* [Tasks and exercises]:
a. List every phrase set inside quotation marks, single or double, in the advice column about the brother-in-law.
b. Carry on the advice column about the brother-in-law from where it stops.
━━━━━ Selected text
Mom thinks ‘Uncle Bookie’ brother-in-law is a poor role model
Dear Carolyn: My brother-in-law is not someone I consider a good role model for my son. His idea of appropriate behavior with his nephew at a holiday dinner is armwrestling him at the dinner table and then teaching him about gambling while watching football. Should I ask my sister to tell her husband to steer clear of my son, or let it go for one
time a year?
— Relative
Relative: Well, the pandemic answered this for 2020. But there’s no avoiding bad role models entirely, and whatever you teach your son is going to have to bear up under all kinds of external and societal pressure, only a sliver of which you can anticipate and preempt.
When you know you have some say, it can be a tough decision. Is it protecting your kids as any responsible parent would, or is it pearlclutching and bubblewrapping at your kid’s own expense?
I don’t think there’s a universal answer, in part because quickie descriptions often don’t offer enough information for risk-assessment. “The Gift of Fear” and “Protecting the Gift” (Gavin de Becker) can help you calibrate your judgment, and they’re both accessible in what they suggest.
━━━━━━━━━━
━━━━━ Records provided
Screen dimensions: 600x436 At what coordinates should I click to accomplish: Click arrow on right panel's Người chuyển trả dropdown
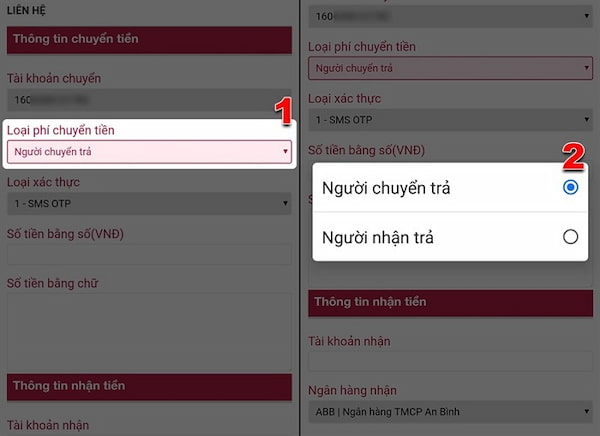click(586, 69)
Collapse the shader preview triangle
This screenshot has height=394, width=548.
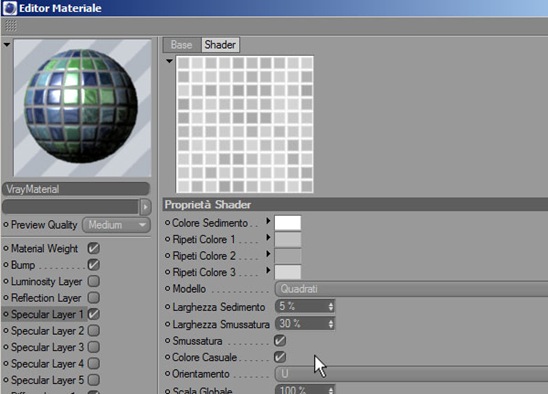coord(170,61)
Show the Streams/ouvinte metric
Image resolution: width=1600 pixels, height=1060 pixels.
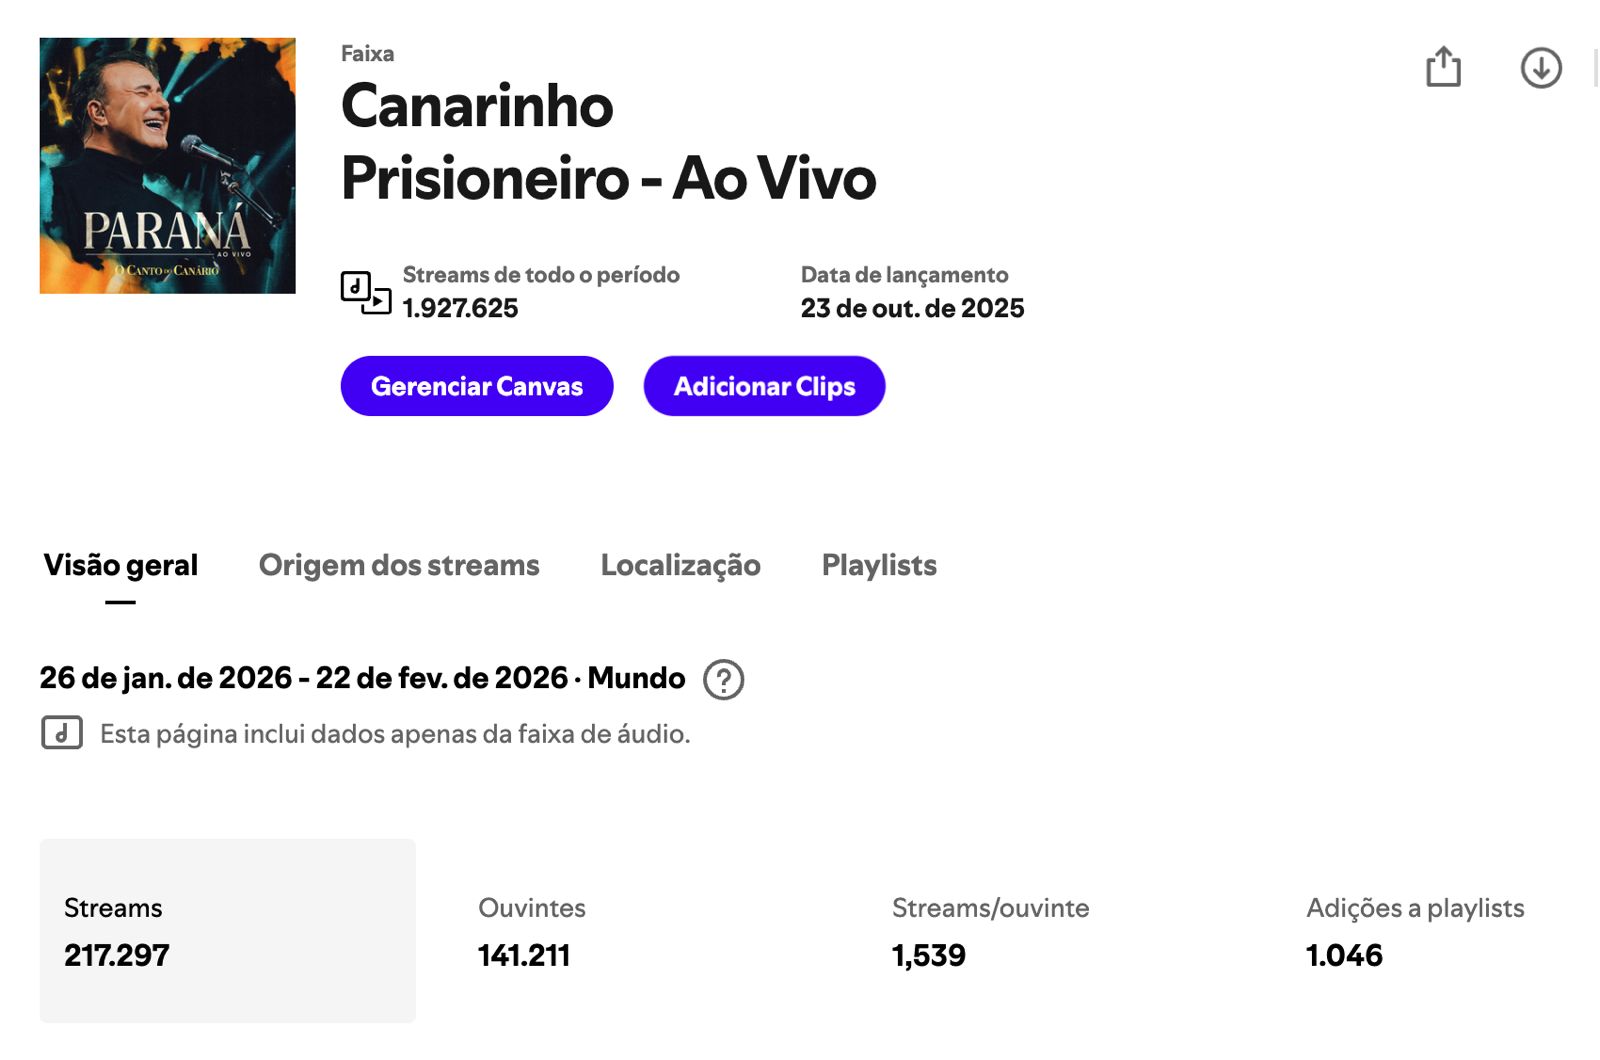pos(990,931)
━━━━━━━━━━
━━━━━ Records provided
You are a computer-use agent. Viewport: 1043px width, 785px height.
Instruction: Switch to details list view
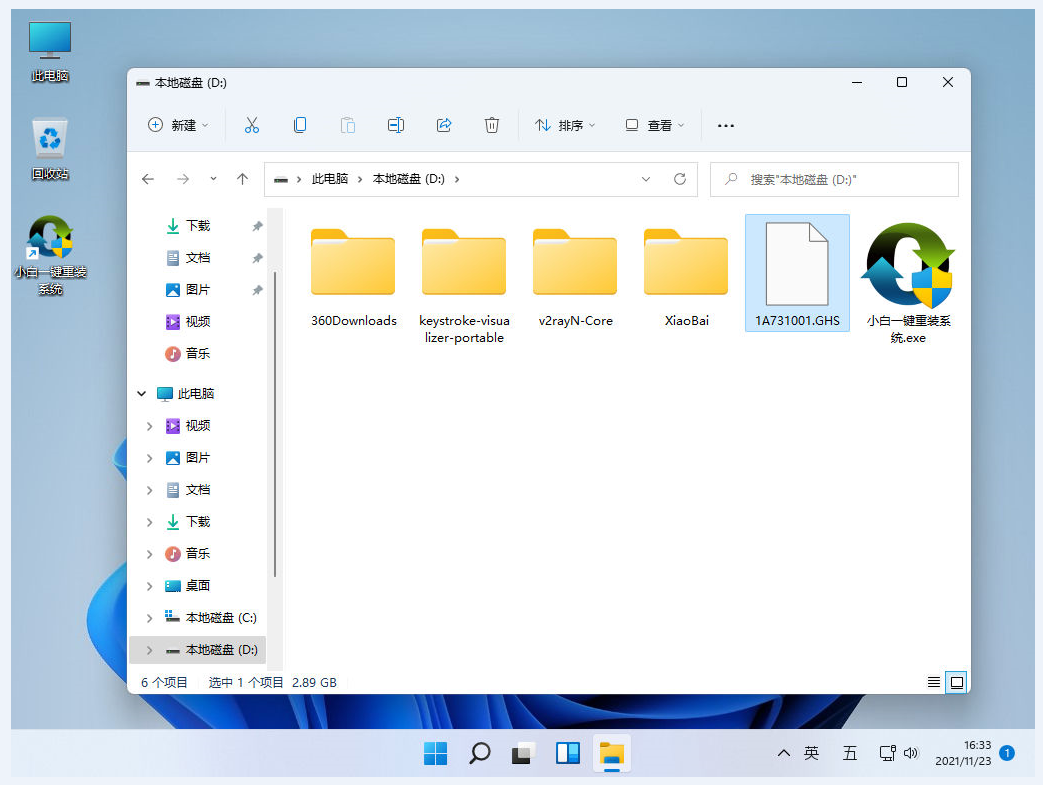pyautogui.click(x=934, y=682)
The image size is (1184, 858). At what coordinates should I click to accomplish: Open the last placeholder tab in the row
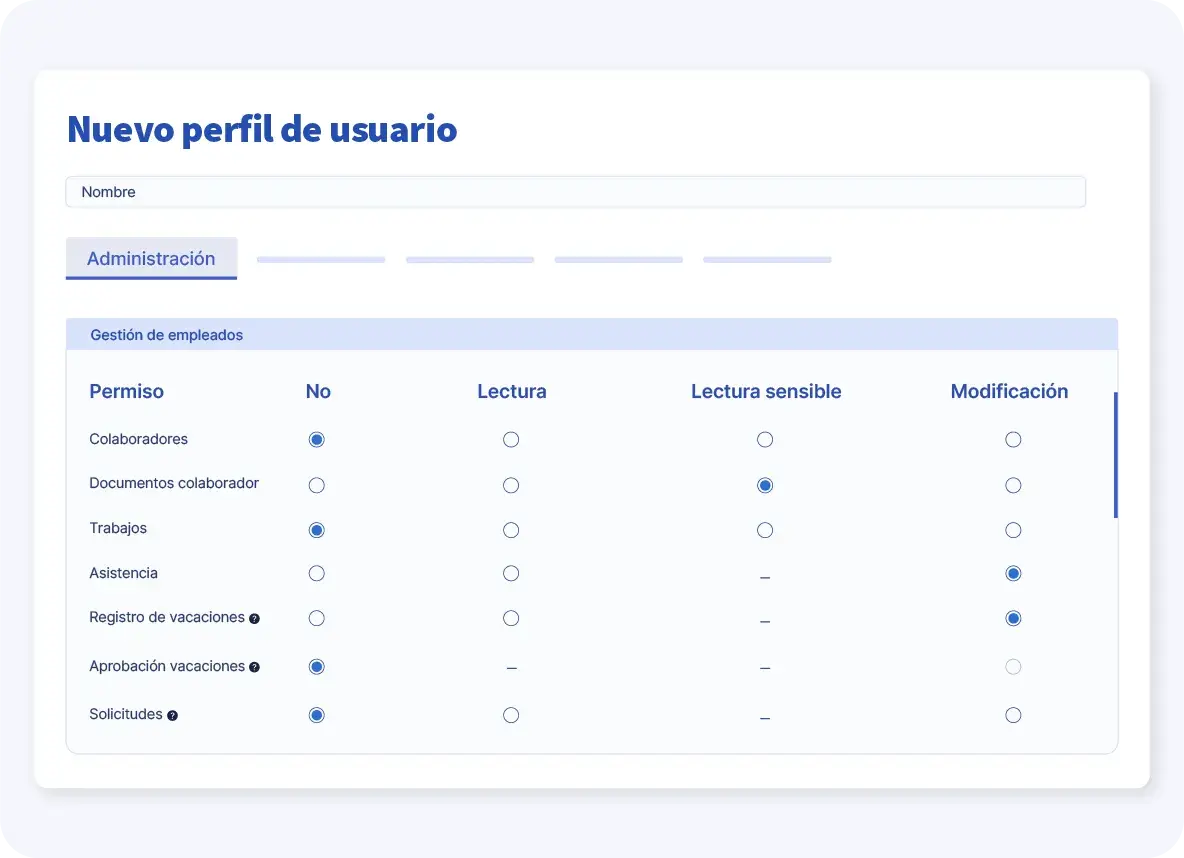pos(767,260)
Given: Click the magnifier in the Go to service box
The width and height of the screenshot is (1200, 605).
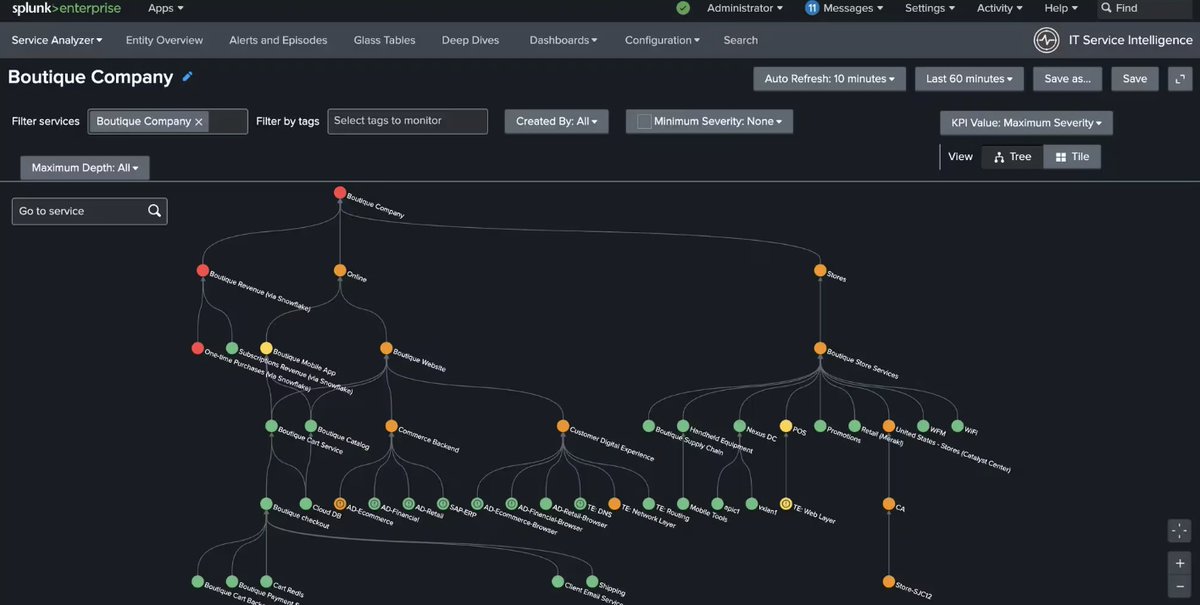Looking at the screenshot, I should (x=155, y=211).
━━━━━━━━━━
* [Results in order]:
a.
Uncle Bookie
The Gift of Fear
Protecting the Gift

b.
In the meantime, you can do your own basic risk test: Are once-a-year arm-wrestlings at the table — which you can see and say no to right away, if it’s important to you— and a few gambling tips enough to send your son’s life spinning off course? Is preventing these things worth the no-doubt highly insulting conversation with your sister? Is an occasional conversation with your kid about nutty
Uncle Bookie enough to maintain proper perspective?
If there’s more to this, and/or your brotherin-law triggers your gut-level warning system, then the answer still isn’t to talk to your sister — it’s to make sure your son is never unsupervised with any person who sets off any danger bells.